Preventing Data Races in the Swift Concurrency Model

Chris_Lattner3 · January 4, 2021, 2:17am

Catching up after the holidays:

Awesome, I'm super thrilled to see more focus being put on making the concurrency model safer out of the box for Swift programs. Defining away major classes of concurrency problems is going to be a huge boon.

I think that this is a great step forward, I have several strong +1s and several strong concerns, including those that are explained in the Actor Isolation for Global State document that I wrote back in November. I realize that the discussion is spread across many different threads and places, so I'll try to summarize my position and the concerns I have in one place here.

Naming bikeshed for `ActorSendable`: +1

The protocol-based actor isolation pitch proposes the use of a protocol ( ActorSendable ) to describe types that are safe to transfer across actor boundaries. It is a promising model; we're using the term "shareable" here because the problem isn't limited to crossing actor boundaries.

I'm really happy to see embracing something like the ActorSendable idea. I agree with your premise that we should find a better name than ActorSendable for this concept, given that it should be applies to structured concurrency as well. I'm not sure that Sharable is descriptive enough though. Would you be open to a longer name like ConcurrentlySharable or something else to scope this and make it more obvious that this is a specific kind of sharing?

Actor properties being implicitly async from outside: +1

I just wanted to +1 and send love to:

Actors... protects its stored instance properties. An actor class is a synchronized type , and it maintains that synchronization by serializing access to its stored instance properties: any use of an actor instance member must either be on self or must be performed asynchronously.

It makes perfect sense for references to actor properties to be subject to access control, and if they are cross-actor, they are made implicitly async.

The non- self accesses will be scheduled using a serial executor, which ensures that only one thread will execute code on a given actor instance at any one time. Therefore, the model prevents data races on actor instance properties.

Just to check my understanding, this just means that it is scheduled on the same executor queue thingy that the actor is using, ensuring the accesses are safe right?

Non-shareable types + Closures: +1

Agreed on this section, just one nit pick:

In general, the problem here is one of escape analysis : we need to determine whether a given non-shareable value can "escape" out of the current context and into a context where they might be used concurrently. The suggestions above likely to not account for all of the ways in which a value of non-shareable type can escape.

This isn't really about escape analysis. This is just applying the ActorSendable type restrictions to the capture list of the closure -- the compiler already forms the capture list, so it isn't a new sort of escape analysis. As mentioned in my comments below, you only apply these restrictions to concurrent closures, so compatibility with existing code shouldn't be affected.

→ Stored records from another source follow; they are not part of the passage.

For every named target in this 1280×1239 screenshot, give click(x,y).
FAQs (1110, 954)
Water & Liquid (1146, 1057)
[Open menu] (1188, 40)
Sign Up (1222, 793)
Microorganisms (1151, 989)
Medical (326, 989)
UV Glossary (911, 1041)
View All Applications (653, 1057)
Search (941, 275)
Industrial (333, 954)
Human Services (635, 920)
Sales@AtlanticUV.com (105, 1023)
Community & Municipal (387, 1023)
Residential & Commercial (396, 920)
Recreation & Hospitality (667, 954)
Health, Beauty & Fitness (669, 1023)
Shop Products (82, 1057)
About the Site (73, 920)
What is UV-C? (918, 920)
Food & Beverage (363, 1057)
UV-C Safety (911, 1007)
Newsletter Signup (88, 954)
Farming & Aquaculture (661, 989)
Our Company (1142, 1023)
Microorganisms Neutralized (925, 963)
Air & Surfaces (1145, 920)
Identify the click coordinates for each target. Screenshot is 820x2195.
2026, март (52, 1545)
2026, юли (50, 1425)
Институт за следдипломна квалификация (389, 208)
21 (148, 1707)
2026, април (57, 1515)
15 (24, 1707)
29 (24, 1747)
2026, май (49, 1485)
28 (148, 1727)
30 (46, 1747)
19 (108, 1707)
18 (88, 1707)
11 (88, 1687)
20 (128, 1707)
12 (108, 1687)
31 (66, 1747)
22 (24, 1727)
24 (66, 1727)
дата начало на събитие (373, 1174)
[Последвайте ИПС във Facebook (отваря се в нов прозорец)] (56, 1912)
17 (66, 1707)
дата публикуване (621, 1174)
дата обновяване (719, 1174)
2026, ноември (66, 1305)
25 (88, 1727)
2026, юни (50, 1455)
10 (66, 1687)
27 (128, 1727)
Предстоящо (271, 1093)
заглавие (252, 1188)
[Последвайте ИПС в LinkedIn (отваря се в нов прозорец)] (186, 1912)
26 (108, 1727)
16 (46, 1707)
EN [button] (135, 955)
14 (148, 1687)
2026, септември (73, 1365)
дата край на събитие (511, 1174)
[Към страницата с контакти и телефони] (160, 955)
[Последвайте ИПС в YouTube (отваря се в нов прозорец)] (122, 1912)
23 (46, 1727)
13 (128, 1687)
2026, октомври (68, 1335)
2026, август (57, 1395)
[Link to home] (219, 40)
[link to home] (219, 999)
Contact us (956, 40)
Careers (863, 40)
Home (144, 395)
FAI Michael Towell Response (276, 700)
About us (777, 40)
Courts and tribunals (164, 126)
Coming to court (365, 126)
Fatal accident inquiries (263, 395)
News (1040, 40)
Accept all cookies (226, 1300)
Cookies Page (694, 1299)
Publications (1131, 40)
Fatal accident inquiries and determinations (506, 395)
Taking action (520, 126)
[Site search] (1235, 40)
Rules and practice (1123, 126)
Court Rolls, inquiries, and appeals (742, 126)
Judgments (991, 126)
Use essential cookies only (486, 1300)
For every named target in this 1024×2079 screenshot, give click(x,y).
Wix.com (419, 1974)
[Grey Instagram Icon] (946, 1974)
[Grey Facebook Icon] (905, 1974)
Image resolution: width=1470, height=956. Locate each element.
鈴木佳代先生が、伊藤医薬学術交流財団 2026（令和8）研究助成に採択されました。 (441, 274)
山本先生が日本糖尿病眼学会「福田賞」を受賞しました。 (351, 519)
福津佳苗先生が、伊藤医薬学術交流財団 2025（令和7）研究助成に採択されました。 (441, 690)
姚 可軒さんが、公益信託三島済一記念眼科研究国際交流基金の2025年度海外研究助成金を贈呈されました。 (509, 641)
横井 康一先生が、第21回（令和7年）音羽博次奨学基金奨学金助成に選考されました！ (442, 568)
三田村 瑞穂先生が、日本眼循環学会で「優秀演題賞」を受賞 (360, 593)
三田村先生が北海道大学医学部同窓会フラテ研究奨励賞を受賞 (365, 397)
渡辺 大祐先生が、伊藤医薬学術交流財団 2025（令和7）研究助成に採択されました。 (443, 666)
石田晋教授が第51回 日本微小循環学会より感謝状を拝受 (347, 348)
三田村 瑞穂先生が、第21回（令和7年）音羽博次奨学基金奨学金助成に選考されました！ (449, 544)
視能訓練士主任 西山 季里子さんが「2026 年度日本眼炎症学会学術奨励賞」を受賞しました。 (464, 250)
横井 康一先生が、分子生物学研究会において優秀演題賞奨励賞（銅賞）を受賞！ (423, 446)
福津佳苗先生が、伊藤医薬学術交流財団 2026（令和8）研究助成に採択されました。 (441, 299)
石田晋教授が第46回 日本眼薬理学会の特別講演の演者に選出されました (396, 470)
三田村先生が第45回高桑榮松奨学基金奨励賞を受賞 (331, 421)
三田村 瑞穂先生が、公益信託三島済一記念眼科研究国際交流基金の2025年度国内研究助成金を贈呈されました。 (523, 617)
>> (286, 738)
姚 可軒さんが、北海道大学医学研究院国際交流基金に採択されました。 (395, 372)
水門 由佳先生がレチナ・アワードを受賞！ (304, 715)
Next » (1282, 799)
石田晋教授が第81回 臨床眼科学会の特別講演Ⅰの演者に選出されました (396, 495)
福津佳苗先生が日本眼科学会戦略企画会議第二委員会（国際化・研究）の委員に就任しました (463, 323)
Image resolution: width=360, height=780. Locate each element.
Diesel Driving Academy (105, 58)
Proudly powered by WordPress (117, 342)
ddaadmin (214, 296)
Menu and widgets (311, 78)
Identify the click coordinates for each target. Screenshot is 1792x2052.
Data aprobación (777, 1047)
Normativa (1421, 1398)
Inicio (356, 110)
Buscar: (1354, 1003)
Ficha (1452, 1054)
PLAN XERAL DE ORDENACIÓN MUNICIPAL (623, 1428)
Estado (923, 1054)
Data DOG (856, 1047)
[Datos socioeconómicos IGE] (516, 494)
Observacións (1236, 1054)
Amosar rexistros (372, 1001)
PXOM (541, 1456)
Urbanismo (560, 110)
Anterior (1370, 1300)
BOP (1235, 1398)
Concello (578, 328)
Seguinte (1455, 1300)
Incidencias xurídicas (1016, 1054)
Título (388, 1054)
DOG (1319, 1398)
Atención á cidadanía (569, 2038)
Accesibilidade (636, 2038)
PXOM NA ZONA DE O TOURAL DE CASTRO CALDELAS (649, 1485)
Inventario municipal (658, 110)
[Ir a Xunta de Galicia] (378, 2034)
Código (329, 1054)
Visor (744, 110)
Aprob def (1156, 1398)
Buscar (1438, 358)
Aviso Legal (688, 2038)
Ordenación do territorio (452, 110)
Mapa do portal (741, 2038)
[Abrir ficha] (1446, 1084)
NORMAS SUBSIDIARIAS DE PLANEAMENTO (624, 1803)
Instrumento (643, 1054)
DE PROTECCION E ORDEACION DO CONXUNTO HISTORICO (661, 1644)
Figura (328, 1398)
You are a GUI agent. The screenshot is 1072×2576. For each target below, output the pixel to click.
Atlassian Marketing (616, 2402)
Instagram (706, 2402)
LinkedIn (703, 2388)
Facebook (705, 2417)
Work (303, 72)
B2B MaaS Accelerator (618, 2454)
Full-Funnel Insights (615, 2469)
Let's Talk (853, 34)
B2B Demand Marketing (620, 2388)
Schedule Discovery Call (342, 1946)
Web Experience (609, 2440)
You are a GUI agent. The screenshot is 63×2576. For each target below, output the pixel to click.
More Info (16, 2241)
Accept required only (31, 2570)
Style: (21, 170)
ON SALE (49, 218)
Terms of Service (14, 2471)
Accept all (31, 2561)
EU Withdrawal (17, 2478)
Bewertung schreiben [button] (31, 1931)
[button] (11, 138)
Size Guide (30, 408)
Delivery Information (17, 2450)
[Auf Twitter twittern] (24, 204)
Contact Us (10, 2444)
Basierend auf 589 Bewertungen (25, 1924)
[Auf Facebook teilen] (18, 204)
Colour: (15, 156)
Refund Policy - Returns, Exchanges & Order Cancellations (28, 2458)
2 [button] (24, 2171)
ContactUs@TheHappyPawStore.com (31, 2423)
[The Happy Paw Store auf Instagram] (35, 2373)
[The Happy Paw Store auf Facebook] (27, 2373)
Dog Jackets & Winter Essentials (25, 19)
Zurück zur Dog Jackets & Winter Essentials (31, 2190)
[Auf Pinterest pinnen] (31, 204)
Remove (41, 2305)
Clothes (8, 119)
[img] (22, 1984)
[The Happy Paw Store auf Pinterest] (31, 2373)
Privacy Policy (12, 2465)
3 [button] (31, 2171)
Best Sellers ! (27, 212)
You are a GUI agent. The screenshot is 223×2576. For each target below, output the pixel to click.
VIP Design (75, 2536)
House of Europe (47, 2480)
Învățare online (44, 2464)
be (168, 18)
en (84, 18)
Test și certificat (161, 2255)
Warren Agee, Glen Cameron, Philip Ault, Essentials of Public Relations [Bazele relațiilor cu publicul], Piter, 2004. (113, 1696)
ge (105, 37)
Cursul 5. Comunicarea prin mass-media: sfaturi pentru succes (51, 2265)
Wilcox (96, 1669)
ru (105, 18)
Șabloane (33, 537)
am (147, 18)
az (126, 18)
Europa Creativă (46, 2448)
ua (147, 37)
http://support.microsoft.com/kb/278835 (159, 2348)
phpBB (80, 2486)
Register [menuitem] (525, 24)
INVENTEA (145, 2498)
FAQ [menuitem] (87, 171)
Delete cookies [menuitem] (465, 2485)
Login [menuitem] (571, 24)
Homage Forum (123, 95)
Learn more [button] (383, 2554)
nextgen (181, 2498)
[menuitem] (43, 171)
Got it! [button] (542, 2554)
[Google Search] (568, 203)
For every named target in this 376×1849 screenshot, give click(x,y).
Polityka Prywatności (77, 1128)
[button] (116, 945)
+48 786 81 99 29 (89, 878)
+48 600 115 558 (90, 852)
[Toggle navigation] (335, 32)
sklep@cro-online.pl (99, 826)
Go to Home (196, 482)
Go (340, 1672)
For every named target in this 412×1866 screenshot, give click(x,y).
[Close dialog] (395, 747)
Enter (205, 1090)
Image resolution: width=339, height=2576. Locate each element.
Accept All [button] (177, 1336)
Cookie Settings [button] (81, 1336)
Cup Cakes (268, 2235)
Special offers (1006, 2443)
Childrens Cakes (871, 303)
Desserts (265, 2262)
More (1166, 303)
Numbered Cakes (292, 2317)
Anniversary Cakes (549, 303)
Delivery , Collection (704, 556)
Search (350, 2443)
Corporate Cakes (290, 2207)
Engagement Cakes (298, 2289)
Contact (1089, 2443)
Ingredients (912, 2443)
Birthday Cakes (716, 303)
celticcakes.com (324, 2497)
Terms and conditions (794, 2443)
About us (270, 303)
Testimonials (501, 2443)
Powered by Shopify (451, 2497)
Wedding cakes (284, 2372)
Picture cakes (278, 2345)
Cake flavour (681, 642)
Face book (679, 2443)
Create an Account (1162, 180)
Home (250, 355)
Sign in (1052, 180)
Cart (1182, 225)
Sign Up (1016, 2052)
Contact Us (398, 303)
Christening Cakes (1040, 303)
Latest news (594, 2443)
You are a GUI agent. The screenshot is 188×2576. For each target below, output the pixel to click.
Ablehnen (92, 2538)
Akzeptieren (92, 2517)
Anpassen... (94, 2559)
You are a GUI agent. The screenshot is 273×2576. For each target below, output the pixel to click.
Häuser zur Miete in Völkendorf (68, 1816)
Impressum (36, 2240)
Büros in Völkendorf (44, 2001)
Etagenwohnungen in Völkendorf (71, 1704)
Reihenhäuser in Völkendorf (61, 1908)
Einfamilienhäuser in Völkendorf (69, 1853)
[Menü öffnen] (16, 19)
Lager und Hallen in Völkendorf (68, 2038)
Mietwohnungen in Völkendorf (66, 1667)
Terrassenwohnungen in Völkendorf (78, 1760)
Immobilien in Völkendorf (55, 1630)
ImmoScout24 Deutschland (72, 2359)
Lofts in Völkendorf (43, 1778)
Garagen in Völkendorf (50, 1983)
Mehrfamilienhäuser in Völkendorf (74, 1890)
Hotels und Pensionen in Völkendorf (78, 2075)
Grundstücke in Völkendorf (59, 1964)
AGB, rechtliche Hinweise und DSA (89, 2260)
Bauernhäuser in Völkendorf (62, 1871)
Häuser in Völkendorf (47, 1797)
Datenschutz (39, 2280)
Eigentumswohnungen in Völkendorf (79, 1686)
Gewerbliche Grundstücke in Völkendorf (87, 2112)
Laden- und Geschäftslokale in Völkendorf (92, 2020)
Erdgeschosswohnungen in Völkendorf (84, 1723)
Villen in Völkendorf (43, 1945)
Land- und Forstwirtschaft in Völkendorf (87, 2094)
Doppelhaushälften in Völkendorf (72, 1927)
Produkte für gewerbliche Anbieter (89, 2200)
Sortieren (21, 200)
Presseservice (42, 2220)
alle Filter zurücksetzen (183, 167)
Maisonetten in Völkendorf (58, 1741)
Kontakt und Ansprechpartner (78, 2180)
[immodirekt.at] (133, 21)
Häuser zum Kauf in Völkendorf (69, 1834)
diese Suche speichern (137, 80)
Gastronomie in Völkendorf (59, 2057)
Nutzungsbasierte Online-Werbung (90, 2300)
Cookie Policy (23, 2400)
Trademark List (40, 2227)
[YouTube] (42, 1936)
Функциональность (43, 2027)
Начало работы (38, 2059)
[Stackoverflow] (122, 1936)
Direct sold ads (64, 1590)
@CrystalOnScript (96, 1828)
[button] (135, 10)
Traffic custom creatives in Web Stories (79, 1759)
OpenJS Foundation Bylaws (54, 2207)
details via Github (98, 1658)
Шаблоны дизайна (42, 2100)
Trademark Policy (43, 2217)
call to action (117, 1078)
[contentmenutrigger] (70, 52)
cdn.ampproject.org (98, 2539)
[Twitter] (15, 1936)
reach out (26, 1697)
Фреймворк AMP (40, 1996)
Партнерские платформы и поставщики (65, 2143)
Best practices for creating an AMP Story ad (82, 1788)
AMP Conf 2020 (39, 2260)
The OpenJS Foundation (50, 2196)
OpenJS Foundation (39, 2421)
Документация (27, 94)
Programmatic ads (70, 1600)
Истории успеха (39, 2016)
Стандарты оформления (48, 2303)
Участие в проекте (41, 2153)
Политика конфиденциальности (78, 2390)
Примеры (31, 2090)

Massive source breakage: -100

The proposal has several aspects that make it massively source breaking, and alternate designs have been proposed that don't do that. The biggest problem is the requirement that all global variables (and static stored properties) be marked with a global actor. This requires annotating existing code (breaking any of them) and then requires any use of them to be async or ascribed to the same global actor - breaking all the clients. The detailed problems with this proposal are explained in this section of a previous whitepaper, quoting from it:

One approach to handling global state is to eventually require that all global state be annotated with an unsafe attribute or be attributed to a global actor. This end state is problematic for a few reasons:

This doesn’t provide a solution for the actor equivalent of “thread local” variables. This means we have no way of modeling side-channel state that comes up in builder patterns, which are not associated with one specific actor.

This is an ugly end state, because all global variables (including static stored members) end up having attributes on them.

This isn’t acceptable for top level variables in playgrounds and scripts, which mean we’d have to give them a forked and inconsistent model.

Users will likely complain that “let magicNumber = 42” should work at global scope. Enabling that will further complicate/confuse the model.

Furthermore, getting to this end state is a problem, because existing Swift code already has global state without these annotations. The apparent idea is to roll this out in a two step approach where the first step is a memory unsafe model (see the problems with that above) in “Actors 1.0” and then roll out a massive source break in Actors 2.0.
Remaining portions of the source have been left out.